For a seasoned southerner, I’m sure this little piece is drawing forth more than a few laughs. “86? That’s rich! Try a normal summer day down here when its 106 and see how hot ya can stand it!” But one has to realize that this is Michigan, home of the ever changing temperature and wicked winters. My current location is in the snowbelt, so for me and my gang, a blizzard is not something to keep us from going joyriding if we have half a mind to get out of the house, and before school’s cancelled they take a snowmobile inventory to see how many kids actually could make it to class if need be.

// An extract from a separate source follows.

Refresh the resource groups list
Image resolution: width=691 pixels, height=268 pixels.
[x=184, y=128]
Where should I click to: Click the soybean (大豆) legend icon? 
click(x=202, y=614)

Back to summer and our crazy hot weather. By mid morning, our temperatures have been in the mid nineties and come high noon, we’re staring down the barrel of 103 degrees. Folks come into the bank for the small dose of air conditioning we offer, a bit agitated that our efficiency gets them out the door in less than five minutes. Some stay and chat just to prolong the inevitable walk back into the oven. Air conditioning blasts from every house and every car that has it. Those vehicles that don’t are driven with all four windows down, giving their drivers the beehive look from hell that goes way beyond bedhead sexy.

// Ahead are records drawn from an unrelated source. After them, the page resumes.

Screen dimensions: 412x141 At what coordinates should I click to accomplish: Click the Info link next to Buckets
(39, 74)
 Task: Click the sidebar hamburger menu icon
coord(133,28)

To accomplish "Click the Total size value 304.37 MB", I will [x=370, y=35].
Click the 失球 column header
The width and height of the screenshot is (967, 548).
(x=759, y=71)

Pools and beaches fill up fast. Even those who wouldn’t normally don a bathing suit and go out in public toss their inhibitions to the side and take the plunge. Three cold showers a day are a must for those of us who like to keep our fresh, clean smell about us. There are, however, those who don’t care and its easy to smell them a mile off. Hydration warnings go out on the news, radio broadcasts urge people…especially the older set…to stay indoors with a fan if AC is not available, and the EMS vehicles patrol even more than usual, waiting for that first call of heat stroke. For someone like myself working in a customer service driven job, its hit and miss on who’s going to be in a good mood because of the heat and who’s going to be in a bad mood.
Yes folks, the Sweat Fairy has blessed our little corner of the US and all we can do is sit back and wait it out. And while many of us may complain loudly as we wipe sweat from our faces and necks, it does us good to remember that in six months time, this is the kind of stuff we’re going to be wishing for.